Model Extraction
Attacks that attempt to reconstruct or clone a proprietary ML model through systematic queries.
Model Extraction clones proprietary AI models through systematic API queries. Billions in R&D can be stolen. Rate limiting and query monitoring are essential.
Explanation
Attacker sends many queries to API, collects input-output pairs, trains "surrogate model". Works with MLaaS, can steal billions in R&D investment. Defenses: Rate limiting, query monitoring, output perturbation.
Marketing Relevance
Anyone offering custom AI models via APIs risks model extraction.
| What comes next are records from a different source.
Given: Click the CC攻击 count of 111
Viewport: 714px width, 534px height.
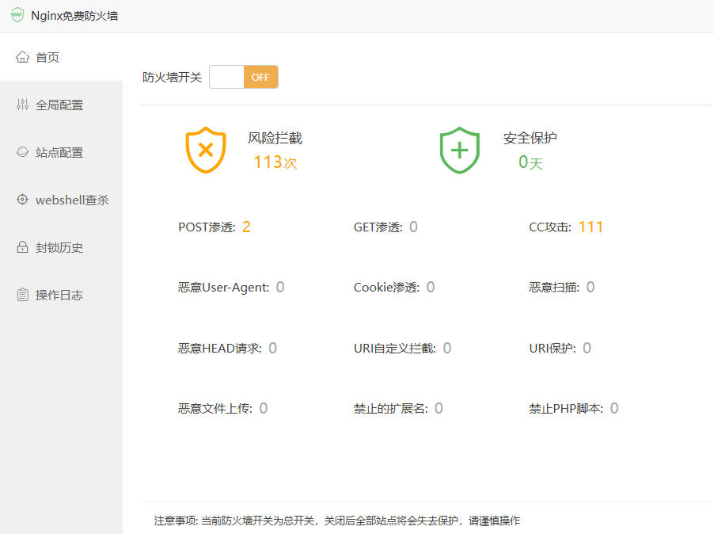Looking at the screenshot, I should (591, 227).
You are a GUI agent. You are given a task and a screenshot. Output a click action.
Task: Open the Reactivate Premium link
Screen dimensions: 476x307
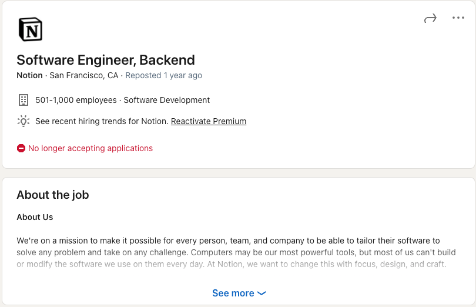(x=209, y=121)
Competitors could steal proprietary insights.
Example
A competitor sends 1 million queries to a product recommendation API, trains their own model – saves years of development and data collection.
Common Pitfalls
Hard to distinguish from legitimate usage. Rate limiting can hinder real customers. Legal situation unclear.
Origin & History
Tramèr et al. demonstrated model extraction against cloud ML APIs in 2016. With the LLM era, it became relevant for API services like OpenAI. API access costs make attacks more expensive, but not impossible.
Comparisons & Differences
Model Extraction vs. Data Poisoning
Model Extraction wants to steal the model; Data Poisoning wants to manipulate model behavior.
Model Extraction vs. Prompt Leaking
Prompt Leaking extracts system prompts; Model Extraction wants to clone entire model knowledge.